## [Выбранный текст]
══════

Рустем Вахитов: У нас была великая культура. СССР: искусство и повседневность
- Название: У нас была великая культура. СССР: искусство и повседневность
- Автор: Рустем Вахитов
- Серия: Non-fiction специального назначения
- Жанр: История России, Культурология, Популярно об истории
- Теги: Искусство в СССР, Историческая публицистика, Историческое расследование, Массовая культура, Политическая публицистика, Разоблачения
- Год: 2025
Содержание книги "У нас была великая культура. СССР: искусство и повседневность"
На странице можно читать онлайн книгу У нас была великая культура. СССР: искусство и повседневность Рустем Вахитов. Жанр книги: История России, Культурология, Популярно об истории. Также вас могут заинтересовать другие книги автора, которые вы захотите прочитать онлайн без регистрации и подписок. Ниже представлена аннотация и текст издания.
Неожиданный и яркий взгляд на советскую эпоху, её культуру и повседневность. О чём на самом деле мультфильм «Ну, погоди!» и кинокомедия «Ирония судьбы, или С лёгким паром»? Кто придумал праздновать Новый год? Памятником кому поставлен Мавзолей на Красной площади? Куда едет плацкартный вагон? Умная книга Рустема Вахитова раскрывает секреты великой цивилизации, которую мы потеряли, но, как оказывается, ещё есть шансы её вернуть..

══════

## [Фрагмент набора данных]
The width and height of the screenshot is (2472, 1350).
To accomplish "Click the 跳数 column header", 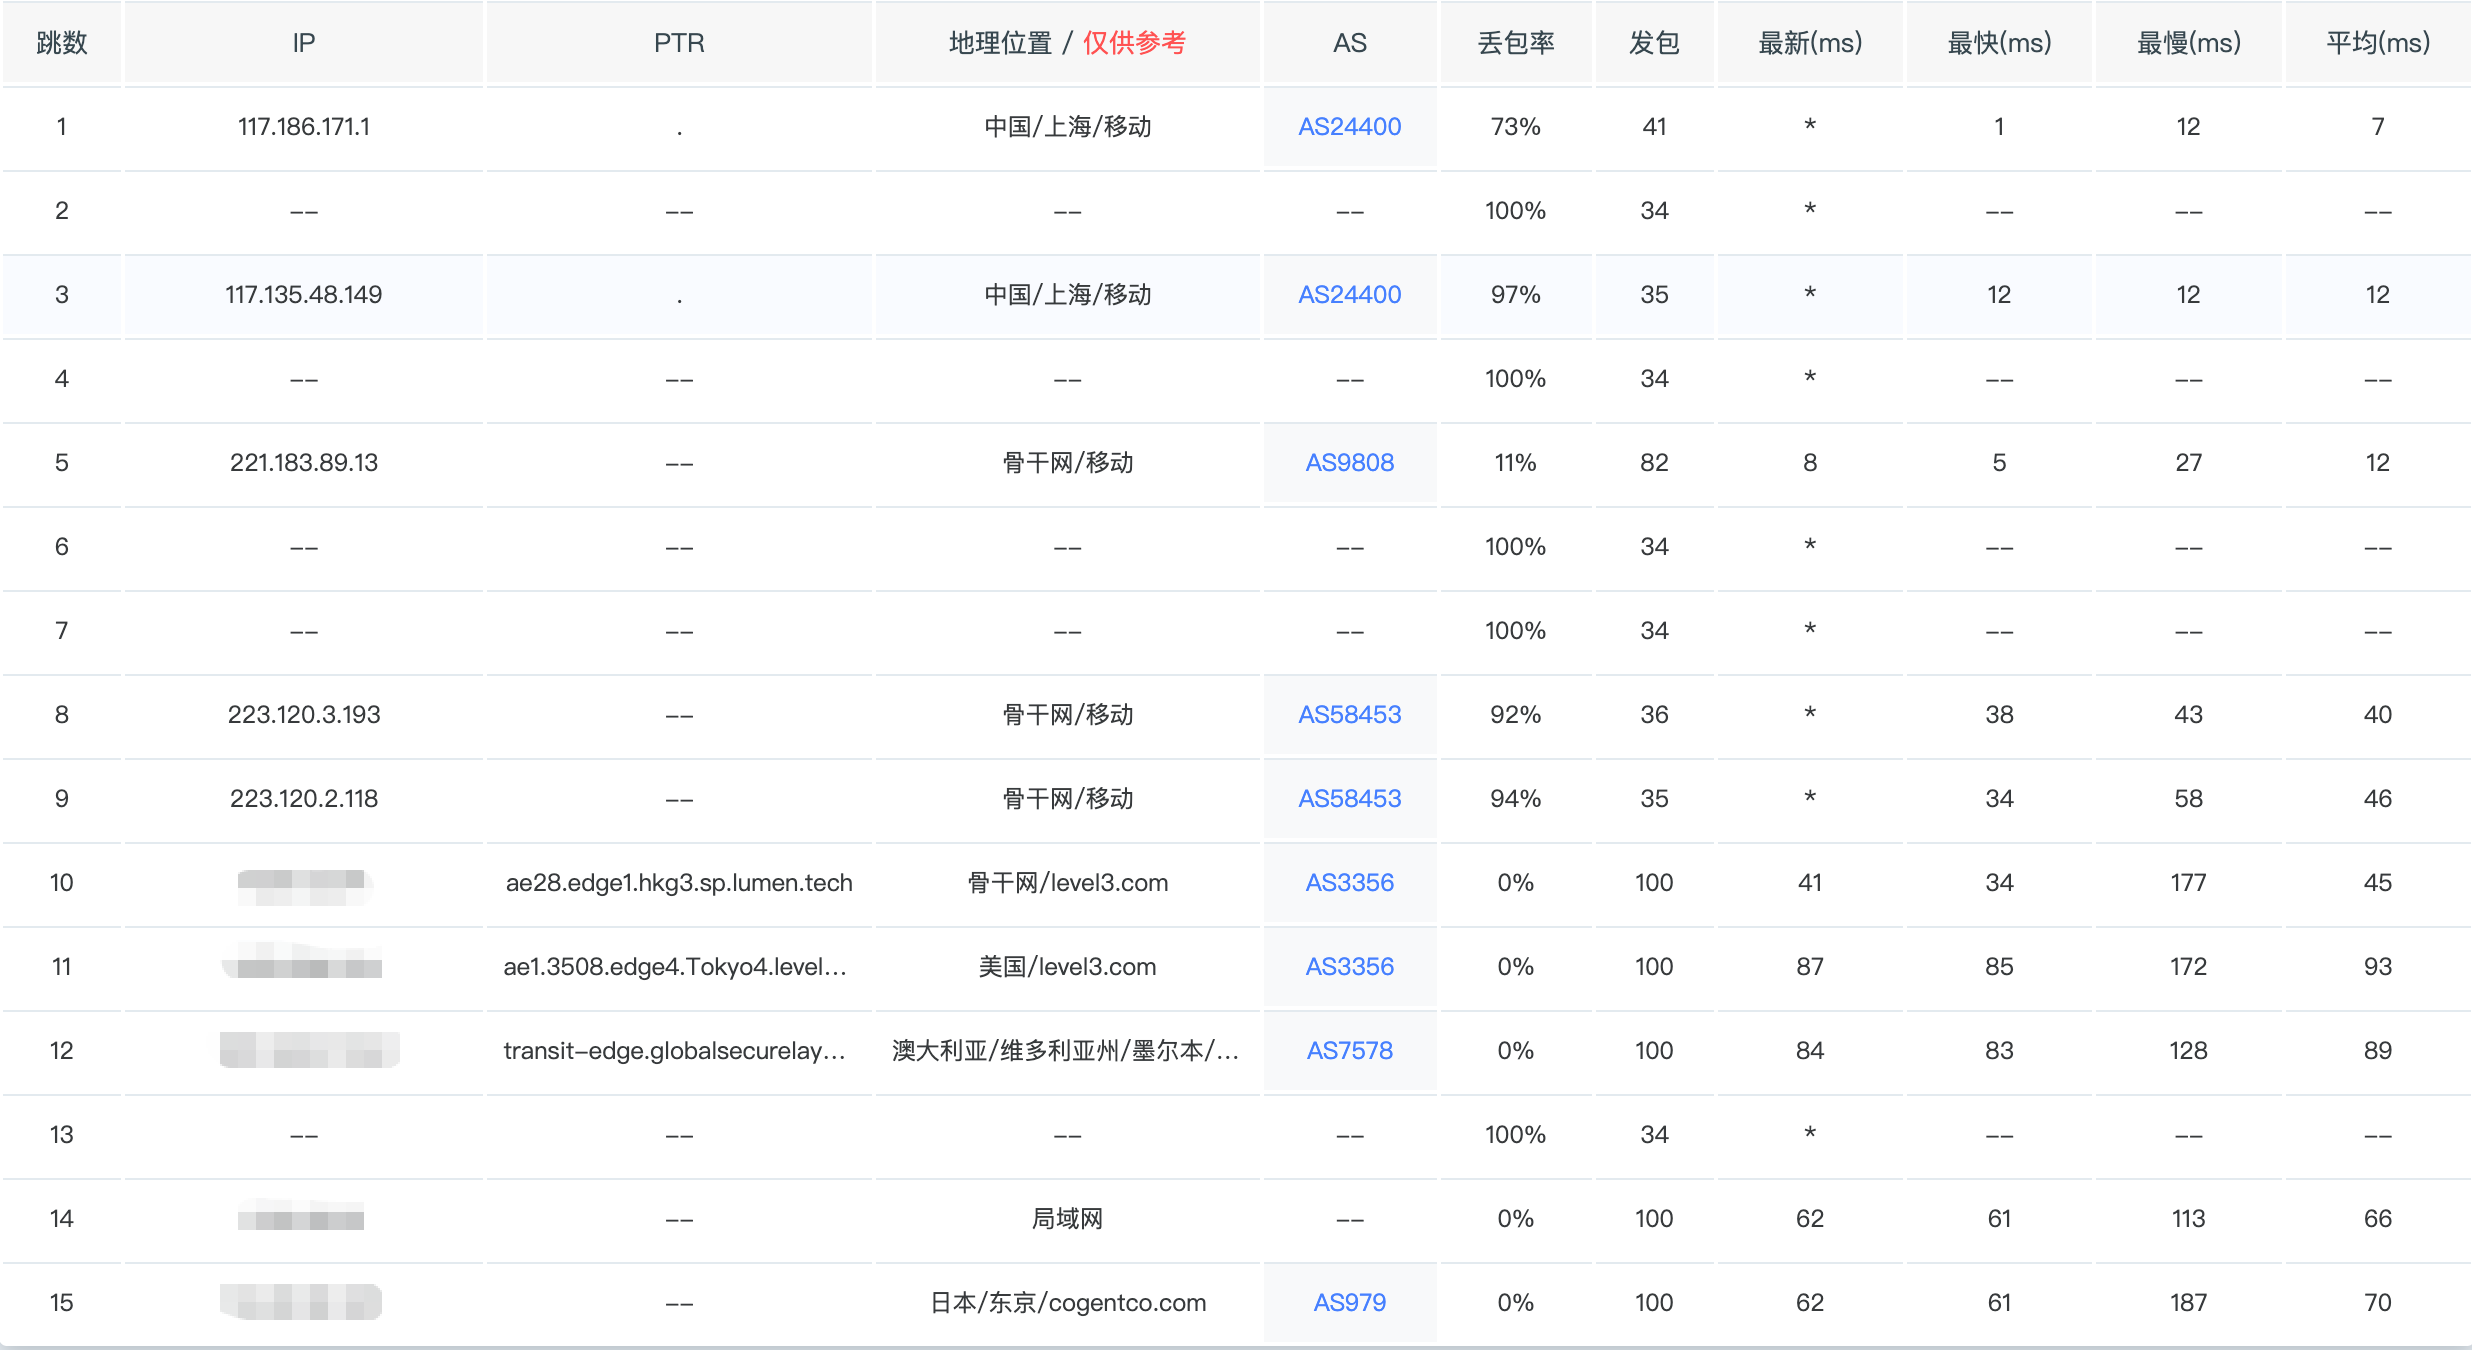I will click(62, 43).
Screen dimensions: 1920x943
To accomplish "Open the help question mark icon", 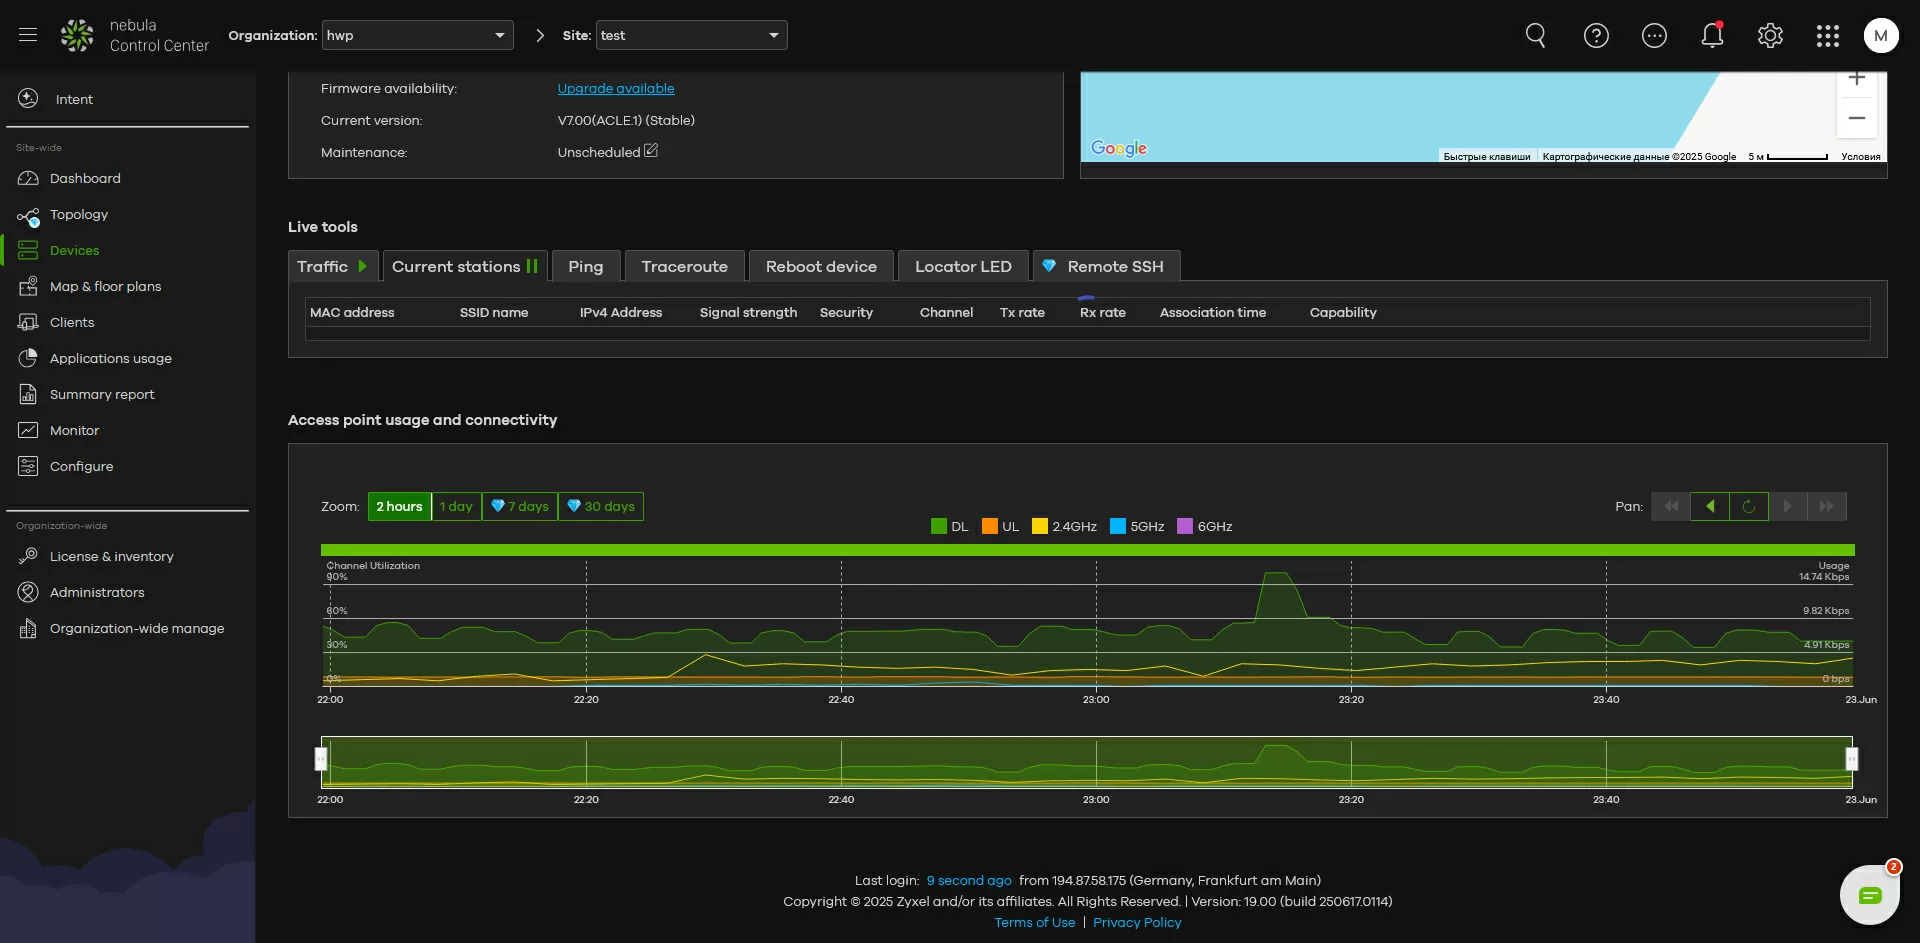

══════

## [Что нужно сделать]
A. Переведите на английский язык предложение из описания книги о советской культуре: «Неожиданный и яркий взгляд на советскую эпоху, её культуру и повседневность».
B. Продолжите текст о книге про советскую культуру, начав сразу после его последнего предложения.

## [Решённые задачи]
A. An unexpected and vivid look at the Soviet era, its culture and everyday life.

B.
Онлайн читать бесплатно У нас была великая культура. СССР: искусство и повседневность
У нас была великая культура. СССР: искусство и повседневность - читать книгу онлайн бесплатно, автор Рустем Вахитов
Серия «Non-fiction специального назначения»
© Рустем Вахитов, 2025
© ООО «Издательство АСТ», 2025
* * *
От автора
Чем дальше советская цивилизация уходит от нас в пучину прошлого, тем острее большинство нашего общества (не только те, кто жил в СССР, но и представители молодого поколения, родившиеся уже в постсоветский разор) осознаёт: у нас была не только великая держава, у нас была великая культура. Культура, которой в подмётки не годятся поделки современной литературы, кино, театра «капиталистической» России. «Прорабы перестройки» обещали нам, что, стоит убрать препоны советской цензуры, как забьют неиссякаемые творческие фонтаны. Убрали препоны. Напечатали всё запрещенное – и эмигрантское, и заграничное. Стали ждать творческих фонтанов от деятелей искусств, инженеров человеческих душ и любимцев Муз, обретших долгожданную свободу. Но из фонтанов прерывистыми струями выстреливает только грязная водица – и ничего больше.
Не случайно ведь теперь народ с придыханием смотрит советское кино, перечитывает старые советские книги. Даже диссиденты и антисоветчики не создали ничего значительного, как только их оторвали, как Антея от матери, от ненавидимой ими советской почвы. Поэтому и либералы если зачитываются, то старыми романами своих поседевших, перепевающих прежние мотивы кумиров.
Эта книга – о нашей великой ушедшей советской культуре – литературе, кино, идеологии, феноменах социальной истории. Об их тайных смыслах, потаённом контексте, отражавшем то общество. Если мы поймем своё прошлое, то станем понимать и себя сегодняшних.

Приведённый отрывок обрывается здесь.